Thomas M. Swindell, a thoroughgoing, enterprising farmer of New Lisbon Township, was born in Wilson County, Tenn., June 10, 1848. His father, Joseph Swindell, came to East Tennessee at an early date, and afterward, when still quite young, came to Wilson County, Tenn., where he married Miss Mary Jones, a native of that county, and the mother of Thomas M. Swindell, who was but a child when his parents moved to Mississippi. They remained there about one year when they went to Saline County, Ill., where the mother died. The father then moved to Hamilton County, of the same State, from there to Franklin County, also of the same State, and died in 1867, at the age of sixty.

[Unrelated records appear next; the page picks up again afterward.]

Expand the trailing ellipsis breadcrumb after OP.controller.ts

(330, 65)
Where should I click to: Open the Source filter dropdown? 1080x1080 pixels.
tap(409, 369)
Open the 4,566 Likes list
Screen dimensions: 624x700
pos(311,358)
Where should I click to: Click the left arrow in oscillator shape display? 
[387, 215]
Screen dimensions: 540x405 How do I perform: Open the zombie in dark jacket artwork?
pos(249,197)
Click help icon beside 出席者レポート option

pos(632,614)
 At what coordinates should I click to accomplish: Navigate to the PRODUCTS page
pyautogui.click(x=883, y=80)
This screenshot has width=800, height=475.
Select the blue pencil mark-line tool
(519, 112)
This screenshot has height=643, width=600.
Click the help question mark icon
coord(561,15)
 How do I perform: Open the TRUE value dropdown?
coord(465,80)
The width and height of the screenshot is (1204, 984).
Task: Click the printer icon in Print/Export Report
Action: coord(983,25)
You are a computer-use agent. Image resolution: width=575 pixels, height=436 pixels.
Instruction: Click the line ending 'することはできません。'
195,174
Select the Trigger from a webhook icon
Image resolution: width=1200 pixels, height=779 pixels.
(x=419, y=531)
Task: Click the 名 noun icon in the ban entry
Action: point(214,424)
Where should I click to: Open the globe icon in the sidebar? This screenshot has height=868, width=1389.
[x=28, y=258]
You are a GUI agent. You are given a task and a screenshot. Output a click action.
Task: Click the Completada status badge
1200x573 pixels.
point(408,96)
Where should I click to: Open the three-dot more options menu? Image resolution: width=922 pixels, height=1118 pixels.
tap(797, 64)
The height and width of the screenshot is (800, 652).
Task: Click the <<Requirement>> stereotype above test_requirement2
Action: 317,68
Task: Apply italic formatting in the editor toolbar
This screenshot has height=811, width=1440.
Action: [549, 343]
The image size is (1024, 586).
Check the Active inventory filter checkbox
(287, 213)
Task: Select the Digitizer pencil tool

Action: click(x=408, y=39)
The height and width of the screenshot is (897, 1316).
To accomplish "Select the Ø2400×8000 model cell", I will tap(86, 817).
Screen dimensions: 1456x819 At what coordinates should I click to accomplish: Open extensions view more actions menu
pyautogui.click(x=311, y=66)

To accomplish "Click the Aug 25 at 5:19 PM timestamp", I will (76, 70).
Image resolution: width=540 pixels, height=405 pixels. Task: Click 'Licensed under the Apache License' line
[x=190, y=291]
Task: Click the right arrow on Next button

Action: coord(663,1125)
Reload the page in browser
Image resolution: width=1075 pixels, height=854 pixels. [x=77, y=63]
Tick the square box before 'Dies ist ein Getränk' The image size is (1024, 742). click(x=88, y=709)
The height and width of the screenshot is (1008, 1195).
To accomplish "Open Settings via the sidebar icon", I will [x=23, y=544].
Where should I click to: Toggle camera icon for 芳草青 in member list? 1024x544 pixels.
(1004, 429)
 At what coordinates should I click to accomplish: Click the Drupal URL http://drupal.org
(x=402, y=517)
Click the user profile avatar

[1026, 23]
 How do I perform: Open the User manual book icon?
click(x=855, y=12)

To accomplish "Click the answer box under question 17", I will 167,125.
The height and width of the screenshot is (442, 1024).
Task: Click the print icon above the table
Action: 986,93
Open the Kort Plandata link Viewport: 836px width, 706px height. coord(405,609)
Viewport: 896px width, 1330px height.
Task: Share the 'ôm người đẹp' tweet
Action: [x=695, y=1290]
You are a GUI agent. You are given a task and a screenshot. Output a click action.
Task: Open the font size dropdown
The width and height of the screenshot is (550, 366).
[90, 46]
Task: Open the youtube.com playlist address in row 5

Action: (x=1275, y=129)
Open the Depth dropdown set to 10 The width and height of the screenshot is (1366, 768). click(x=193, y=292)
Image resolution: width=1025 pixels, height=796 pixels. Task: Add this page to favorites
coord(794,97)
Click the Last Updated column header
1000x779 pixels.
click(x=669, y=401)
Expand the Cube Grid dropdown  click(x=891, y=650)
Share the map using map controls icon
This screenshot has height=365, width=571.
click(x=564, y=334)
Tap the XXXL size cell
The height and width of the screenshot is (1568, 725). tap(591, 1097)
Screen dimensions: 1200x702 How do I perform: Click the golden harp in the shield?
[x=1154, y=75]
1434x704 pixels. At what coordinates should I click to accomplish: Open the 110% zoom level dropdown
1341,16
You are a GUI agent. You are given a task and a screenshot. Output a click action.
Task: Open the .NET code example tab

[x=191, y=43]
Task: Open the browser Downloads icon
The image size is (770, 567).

He was a blacksmith all his life and a first-class workman. He owned a good farm and this he cultivated (with his own force). He was a member of the Christian Church. Thomas M. Swindell was the seventh of ten children, seven now living. He received a fair education and remained with his parents until 1865, when he came to Stoddard County and worked for wages until 1872, when he engaged in agricultural pursuits for himself. He rented land for two years, when he purchased a farm and is successfully engaged in farming. In January, 1867, he married Miss Mary Catherine Proffer, daughter of Andrew Proffer, and a native of Stoddard County, Mo., born 1851. Nine children were born to this union, six sons living: William Leonadis, Della, Neley, Limon, Willis, Joseph Andrew, Ernest, Blaine, and an infant son unnamed. Della, Neley and Limon are deceased. Mr. Swindell is a Republican politically, is a member of the Masonic fraternity, and he and wife are members of the Christian Church.